Con el tiempo, la tienda y el taller empezaron a fluir de manera natural. Yo me encargaba de los encargos más complicados, mientras él atendía a los clientes y pulía las gemas. De algún modo, también se encargaba de mí. Se aseguraba de que comiera, de que no me saltara las comidas, y siempre dejaba algún dulce en mi mesa cuando el día había sido difícil.

Casi nunca salía del taller, y cuando lo hacía, no se alejaba demasiado. A veces me preguntaba si debería investigar más sobre esos prestamistas que lo habían perseguido, pero me recordaba a mí mismo que no era mi problema.

—Vas a romper ese cristal si lo sigues mirando tanto —le dije un día, al verlo examinar una gema roja.

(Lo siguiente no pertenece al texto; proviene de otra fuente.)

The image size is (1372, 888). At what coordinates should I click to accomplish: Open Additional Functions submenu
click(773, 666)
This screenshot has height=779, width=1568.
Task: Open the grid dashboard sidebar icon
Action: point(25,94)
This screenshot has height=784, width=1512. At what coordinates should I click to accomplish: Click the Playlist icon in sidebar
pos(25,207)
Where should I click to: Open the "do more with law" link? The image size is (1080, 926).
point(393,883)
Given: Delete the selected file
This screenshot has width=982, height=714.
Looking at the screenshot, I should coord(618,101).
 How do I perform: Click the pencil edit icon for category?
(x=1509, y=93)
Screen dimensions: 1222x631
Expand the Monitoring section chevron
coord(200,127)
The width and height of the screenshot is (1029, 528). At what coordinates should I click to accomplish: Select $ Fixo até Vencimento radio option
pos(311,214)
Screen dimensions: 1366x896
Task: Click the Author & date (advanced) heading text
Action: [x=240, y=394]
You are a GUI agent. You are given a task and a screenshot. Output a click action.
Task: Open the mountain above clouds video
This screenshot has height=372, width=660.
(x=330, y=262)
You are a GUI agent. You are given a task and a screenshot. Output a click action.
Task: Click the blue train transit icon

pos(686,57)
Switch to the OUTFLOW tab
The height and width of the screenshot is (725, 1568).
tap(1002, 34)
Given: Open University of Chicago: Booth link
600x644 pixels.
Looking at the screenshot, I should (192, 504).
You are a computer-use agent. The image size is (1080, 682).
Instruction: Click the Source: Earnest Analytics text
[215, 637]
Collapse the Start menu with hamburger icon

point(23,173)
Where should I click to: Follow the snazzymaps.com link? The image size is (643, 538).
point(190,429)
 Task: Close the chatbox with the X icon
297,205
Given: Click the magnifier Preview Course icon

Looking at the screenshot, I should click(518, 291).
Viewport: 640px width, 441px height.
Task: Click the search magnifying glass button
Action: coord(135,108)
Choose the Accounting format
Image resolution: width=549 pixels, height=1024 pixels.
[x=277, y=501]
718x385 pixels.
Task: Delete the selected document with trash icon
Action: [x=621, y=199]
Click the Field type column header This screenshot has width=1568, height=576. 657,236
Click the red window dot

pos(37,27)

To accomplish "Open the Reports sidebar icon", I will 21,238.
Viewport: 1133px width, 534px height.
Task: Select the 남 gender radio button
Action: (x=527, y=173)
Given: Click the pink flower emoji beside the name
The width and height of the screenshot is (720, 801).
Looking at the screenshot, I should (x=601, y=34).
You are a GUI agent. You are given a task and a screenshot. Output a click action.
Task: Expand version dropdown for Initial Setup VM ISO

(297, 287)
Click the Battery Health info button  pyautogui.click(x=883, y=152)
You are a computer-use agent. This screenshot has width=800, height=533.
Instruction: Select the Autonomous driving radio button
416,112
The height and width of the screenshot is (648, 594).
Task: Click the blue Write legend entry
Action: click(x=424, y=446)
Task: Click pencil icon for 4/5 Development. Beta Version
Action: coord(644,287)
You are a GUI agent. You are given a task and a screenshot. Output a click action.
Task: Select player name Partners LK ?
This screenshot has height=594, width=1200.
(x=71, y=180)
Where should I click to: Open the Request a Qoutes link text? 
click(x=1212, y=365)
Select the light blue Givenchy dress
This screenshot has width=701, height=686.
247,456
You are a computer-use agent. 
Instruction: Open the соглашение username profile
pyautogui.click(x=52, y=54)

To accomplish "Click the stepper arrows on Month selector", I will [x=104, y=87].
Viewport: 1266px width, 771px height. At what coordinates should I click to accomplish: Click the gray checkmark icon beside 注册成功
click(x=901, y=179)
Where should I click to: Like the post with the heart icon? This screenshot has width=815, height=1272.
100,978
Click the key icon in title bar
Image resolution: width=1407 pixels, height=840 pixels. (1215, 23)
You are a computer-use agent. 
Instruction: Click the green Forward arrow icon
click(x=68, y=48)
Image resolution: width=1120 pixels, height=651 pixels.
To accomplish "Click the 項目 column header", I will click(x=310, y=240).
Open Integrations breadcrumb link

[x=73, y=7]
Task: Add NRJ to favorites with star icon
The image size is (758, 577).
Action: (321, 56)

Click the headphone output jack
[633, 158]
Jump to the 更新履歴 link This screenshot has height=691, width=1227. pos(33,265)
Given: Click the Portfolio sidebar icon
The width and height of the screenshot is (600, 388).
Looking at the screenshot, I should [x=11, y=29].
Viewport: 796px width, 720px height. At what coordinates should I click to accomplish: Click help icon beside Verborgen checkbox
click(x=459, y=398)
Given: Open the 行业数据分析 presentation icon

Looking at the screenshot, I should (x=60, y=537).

—No lo romperé. Estoy viendo cómo reflejará la luz cuando lo encaje —respondió con una sonrisa confiada.

Suspiré y volví a mis runas. El mocoso trabajaba bien, tenía que admitirlo. A veces exageraba, pero luego me sorprendía con los resultados.

Con el paso de los días, el taller comenzó a sentirse más… cómodo. Una rutina se fue estableciendo, una que hacía el silencio menos pesado. No había acción constante, pero tener compañía no era tan malo como había imaginado. Y aunque no lo admitiría, tener a alguien que te recibiera después de un trabajo duro… era un lujo que no sabía que necesitaba.